1.接写アダプタの奥から照射する光源を一定にすること。                
   私の場合は、パソコンにワープロ未入力用紙画面を出してその前で作業を行った。
これにより、後のレタッチ作業が一定に行えば済み、ずいぶん楽になった。  

2.フイルムの1シーンごとに、予め設定したパソコン内HDフォルダへ転送すること。 
一度にすべてを続けてゆくと、いくら選別しながら行っても、撮影時期、内容によ
区分けが難しくなってしまう。フォルダ名称で区分するのがベストであろう。


感動がよみがえる感動! デジタル化作業にはまってしまった!

前述したとおり膨大なフィルム量があり、選択しながらスキャンし編集する作業が終わるのは、
気の遠くなるほど先・・・まさに根気の要るものになりそうだが、思いがけない感動
に出会えることが分かってきた。                               

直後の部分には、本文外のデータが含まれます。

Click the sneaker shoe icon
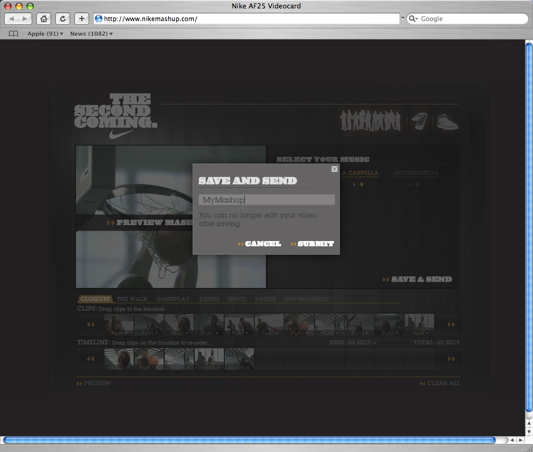(448, 121)
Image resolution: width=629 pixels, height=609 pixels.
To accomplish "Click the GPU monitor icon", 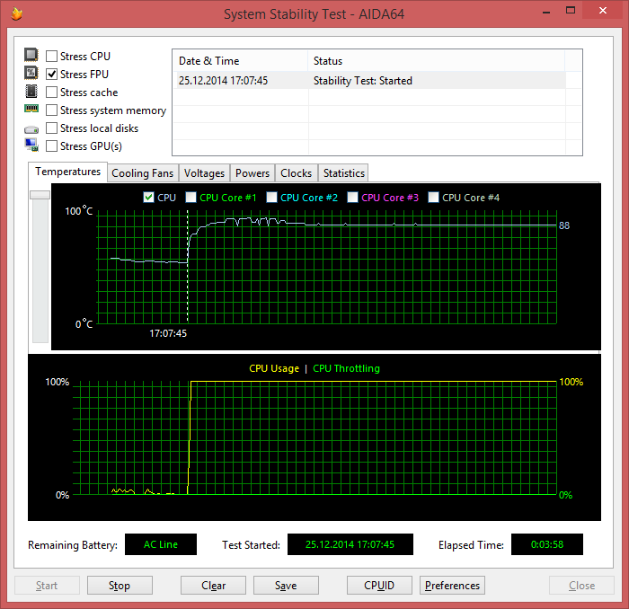I will (x=31, y=145).
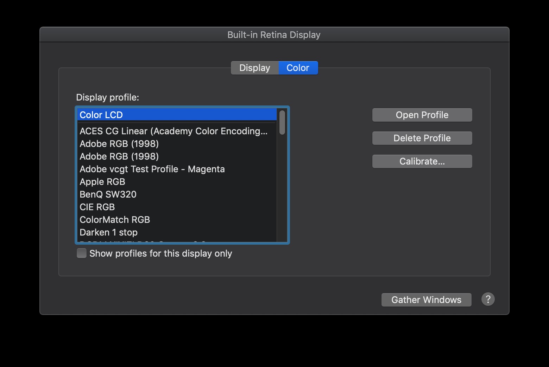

1.少年時代、青春時代、独身時代、新婚時代、そして家族物語・・・と、
自分や友人たちに画面でじっくりと再会できる。
今は亡き両親が若かった頃集まったころの懐かしい画面に会えて
思わず涙したり、微笑んだり、実に感動の連続である。

2.いったんデジタル画像に取り込んでおけば、
子ども別や、知人・友人特集CDに焼いて、分かりやすく
綺麗なラベルを付けてプレゼントすることができる。
記録がいつまでも各所に残されることになって撮影者として満足できる。

3.画像編集の作業は、写真の楽しみを更に増加させてくれる。
昔、自宅で行った現像や引き伸ばし作業が、画像編集作業で味わえる。
退色復元処理を終えた後で行う、
ホワイトバランス、コントラスト、フォーカス、トリミングなどの作業は、
撮影上の大きなヒントになって参考になることが多い。 

・・・ 以上、「フィルム・デジタル化大作戦」の私の挑戦は、今始まったばかりですが
皆さんの参考にしていただくために、早めにご報告しました。